Vanavond heb ik met jou het mooiste gesprek dat we ooit hebben gevoerd. En jij zegt geen woord. Je zwoegende adem vermengt zich met de energie van komende en gaande mensen. Ik kom afscheid van je nemen en me voorbereiden op mijn eigen nog onaangekondigde dood. Jij helpt mij daarmee. Zelf ben je er al helemaal klaar voor. Bij iedere zevende ademtocht schuurt het leven langs je stembanden en die echo van je levende stem brengt zelfs het achtergrond gefluister tot zwijgen. Tot je volgende levensreflex hou ik ook mijn adem in en is er ruimte voor het alomvattende niets. Voor mij beangstigend, voor jou aantrekkelijk. Je geeft me nog even de tijd en ademt door. Zo heb ik je ook leren kennen. Een nuchtere West Fries met een opvallend warm hart. Ik hoor het je woordeloos zeggen; “Ben jij nog niet klaar voor mijn dood? Nou dan wacht ik toch nog effekes”. Tot een jaar geleden, werkte je vol passie met geestelijk gehandicapte mensen. In je vrije tijd masseerde je ook daarna hun verkrampte lichamen liefdevol terug naar onze wereld. Vandaag zijn die handen daar niet meer toe in staat, maar masseert je ziel mij terug naar mijn leven. Naar de woorden die zo kenmerkend zijn voor mij en mijn familie, waar jij zo stilletjes jouw plek veroverd hebt. Naar mijn vrouw die in woordeloos begrip, aan de andere kant van jouw bed, samen met mij jouw benen vasthoudt. Naar mijn zus, die je later in jouw leven ontmoette en waarmee je oud had willen worden.
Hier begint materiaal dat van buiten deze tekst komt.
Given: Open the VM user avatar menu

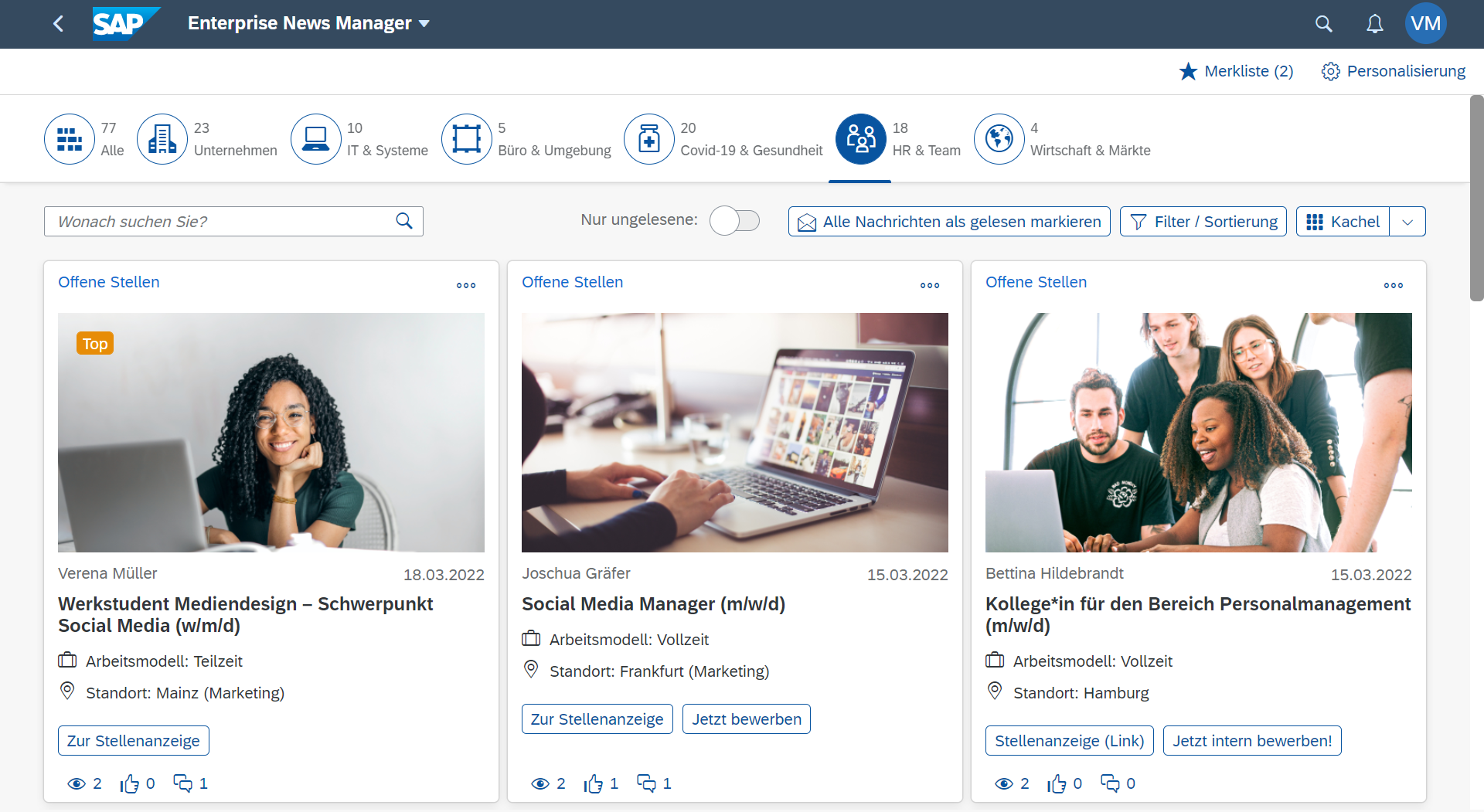Looking at the screenshot, I should 1426,23.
Soms schieten je wenkbrauwen omhoog alsof je me wilt vragen; “Is het zo genoeg”? Ja Meindert, het is niet aan mij om dat te zeggen, maar je mag gaan. Je hebt genoeg voor de wereld om je heen gezorgd. Dank je wel. Nee, sta niet op, we komen er zelf wel uit.
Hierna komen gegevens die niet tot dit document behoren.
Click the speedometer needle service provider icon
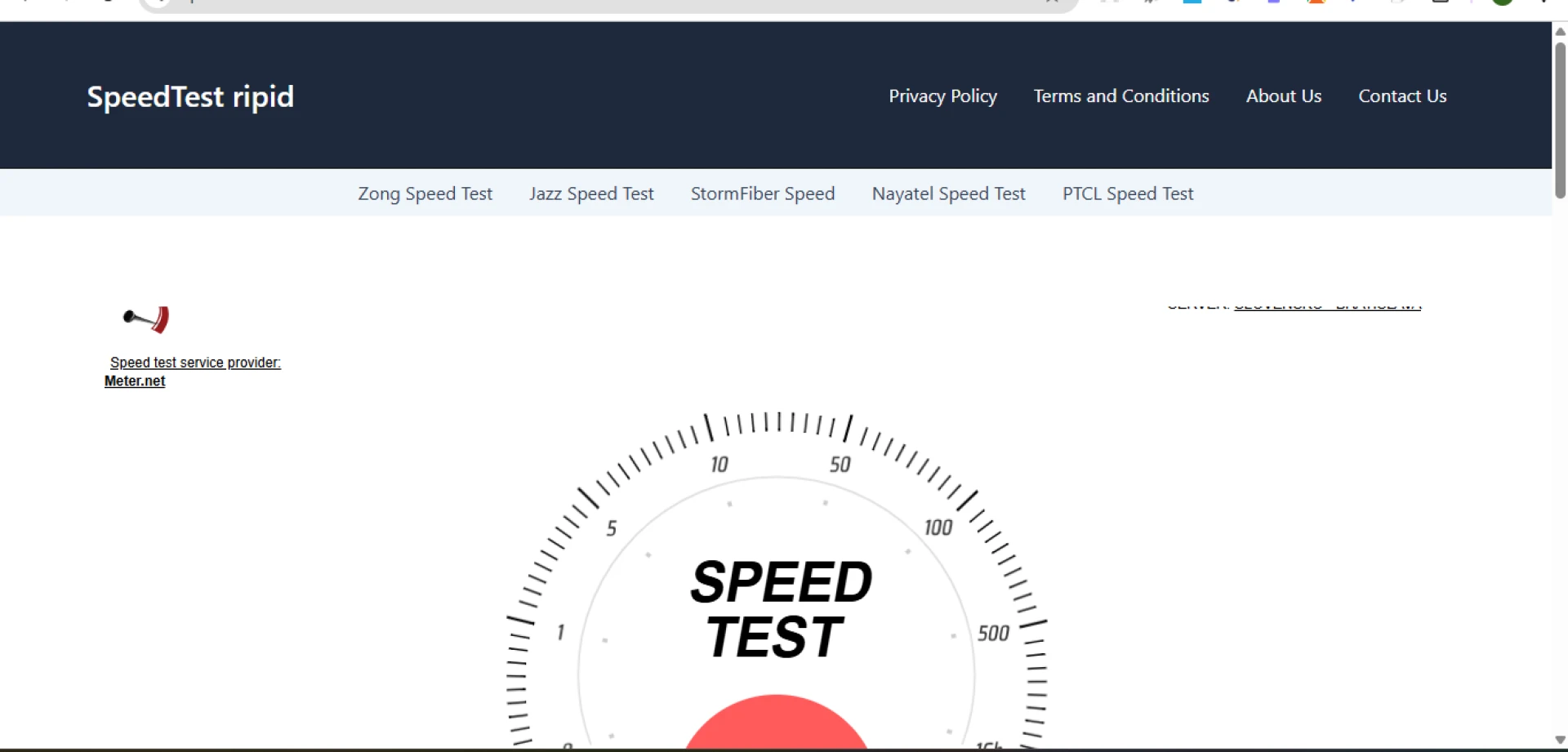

We zijn opgestaan en hebben afscheid van jou en je geliefden genomen. Het huis was al rustiger en door ons vertrek vergroten we de ruimte voor je laatste afscheid. In de auto neuriën we het Panis Angelicus. Je hebt me een paar weken geleden gevraagd dat stuk op je begrafenis te zingen. Verlost van je aardse beperkingen, mag ik straks jouw stem laten klinken. Ik ben blij dat met mijn vrouw, mijn broer en een vriendin van jou te mogen doen. We zullen elkaar nodig hebben om de rijkdom van jouw leven te bezingen.
En terwijl wij zingen eet jij jouw engelenbrood, Panis Angelicus. Met dat beeld steun je woordeloos mijn leven totdat ook mijn tijd zal komen.